*** Begin section ***
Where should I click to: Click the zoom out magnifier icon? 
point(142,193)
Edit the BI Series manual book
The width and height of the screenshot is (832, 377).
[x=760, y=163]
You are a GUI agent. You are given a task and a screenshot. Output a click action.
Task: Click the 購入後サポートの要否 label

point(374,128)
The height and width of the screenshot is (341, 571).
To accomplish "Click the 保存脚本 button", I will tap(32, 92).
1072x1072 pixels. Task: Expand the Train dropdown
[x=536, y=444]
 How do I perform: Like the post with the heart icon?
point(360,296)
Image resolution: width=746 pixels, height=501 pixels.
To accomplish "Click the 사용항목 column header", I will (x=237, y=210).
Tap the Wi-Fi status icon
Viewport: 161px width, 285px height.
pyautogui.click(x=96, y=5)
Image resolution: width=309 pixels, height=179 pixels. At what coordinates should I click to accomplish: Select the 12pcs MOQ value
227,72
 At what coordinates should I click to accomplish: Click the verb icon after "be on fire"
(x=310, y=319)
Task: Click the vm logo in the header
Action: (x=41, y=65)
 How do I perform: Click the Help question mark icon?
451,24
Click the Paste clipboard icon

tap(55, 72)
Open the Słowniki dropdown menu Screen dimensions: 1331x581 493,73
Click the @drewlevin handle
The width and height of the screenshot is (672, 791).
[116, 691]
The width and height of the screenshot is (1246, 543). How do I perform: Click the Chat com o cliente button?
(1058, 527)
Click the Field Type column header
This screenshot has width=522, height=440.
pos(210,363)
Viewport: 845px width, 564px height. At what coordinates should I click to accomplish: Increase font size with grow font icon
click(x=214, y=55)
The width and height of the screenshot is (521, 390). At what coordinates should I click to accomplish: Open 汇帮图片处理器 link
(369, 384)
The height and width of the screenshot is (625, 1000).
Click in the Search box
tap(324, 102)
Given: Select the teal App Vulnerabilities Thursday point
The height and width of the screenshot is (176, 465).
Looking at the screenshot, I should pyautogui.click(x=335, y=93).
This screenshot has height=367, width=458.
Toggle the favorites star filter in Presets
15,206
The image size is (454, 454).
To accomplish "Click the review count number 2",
*** End section ***
# Directions for this task
Could you reproduce, exactly, every line above from the line with "You are a GUI" to the line with "Image resolution: width=746", and no other line? Both ends count.

# Exercise answer
You are a GUI agent. You are given a task and a screenshot. Output a click action.
Task: Click the 購入後サポートの要否 label

point(374,128)
The height and width of the screenshot is (341, 571).
To accomplish "Click the 保存脚本 button", I will tap(32, 92).
1072x1072 pixels. Task: Expand the Train dropdown
[x=536, y=444]
 How do I perform: Like the post with the heart icon?
point(360,296)
Image resolution: width=746 pixels, height=501 pixels.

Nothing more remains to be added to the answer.